Assim, por exemplo, foi criada a figura do promotor independente para apurar denúncias contra integrantes do primeiro escalão do governo federal ou pessoas íntimas deles.
O promotor independente, embora pago pelo Executivo, responde apenas à Justiça Federal.
O trabalho dos promotores independentes nos últimos 20 anos (o primeiro apurou denúncias de uso de droga contra o chefe da Casa Civil do governo Carter, Hamilton Jordan) foi sempre visto pela opinião pública como útil.
Até Kenneth Starr. A obsessiva atuação do maior inimigo de Bill Clinton recebeu condenação ferrenha da maioria dos norte-americanos, que a julgaram abusiva.
Pouco importa que os métodos utilizados por ele sejam até mais amenos que os dos promotores em casos comuns. Puritaníssimo, Starr achou que poderia tratar o presidente e a primeira-dama como se fossem cidadãos comuns.
Descobriu que depende. Depende de como o público julga o desempenho profissional do presidente. Como, sob Clinton, o país vive o seu momento mais longo de prosperidade econômica em meio século, o norte-americano médio pode até desprezar o presidente. Mas quer mantê-lo.
Com isso, é até possível que não haja apoio da sociedade à renovação da lei que criou o promotor independente. Quando o Congresso for considerá-la no ano que vem, é provável que decida contra a sua continuidade.

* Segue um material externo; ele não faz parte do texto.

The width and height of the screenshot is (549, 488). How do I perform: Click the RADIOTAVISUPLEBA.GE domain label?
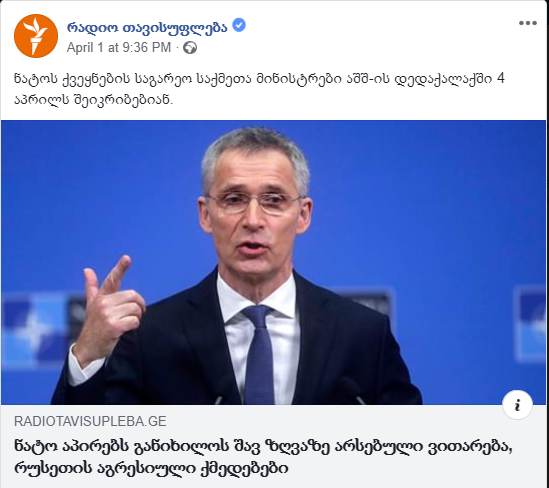(x=90, y=421)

Além da singularidade do caso Clinton -um presidente eficiente, ainda que moralmente objetável- outro fator contribui para a mudança de atitude da sociedade dos EUA em relação a escândalos.
Há um generalizado sentimento de saturação com todos eles. A exploração de episódios como Lewinsky, Paula Jones, Whitewater, O. J. Simpson, Kennedy Smith, Mike Tyson, Clarence Thomas e tantos outros, que envolvem desde figuras locais até superastros, é tamanha que acaba funcionando como anestésico.
As pessoas podem até continuar assistindo, se interessando, mas perdem a capacidade de indignação. Ou simplesmente deixam de ter vontade de saber.
Numa compreensível reação, voltam-se contra os mensageiros. Nunca os meios de comunicação jornalística tiveram tão baixa avaliação social quanto agora.
Em 25 anos, o ciclo se fechou: o jornalista passou da condição de herói por expulsar Nixon da Casa Branca à de vilão por assediar Clinton na Casa Branca.
No entanto, a abertura da temporada de caça aos candidatos à Presidência na eleição norte-americana de 2000 mostra que as coisas não mudaram o suficiente para alterar o comportamento jornalístico.
A maioria pode estar exausta dos escândalos. Mas o consumidor de jornalismo, ainda não.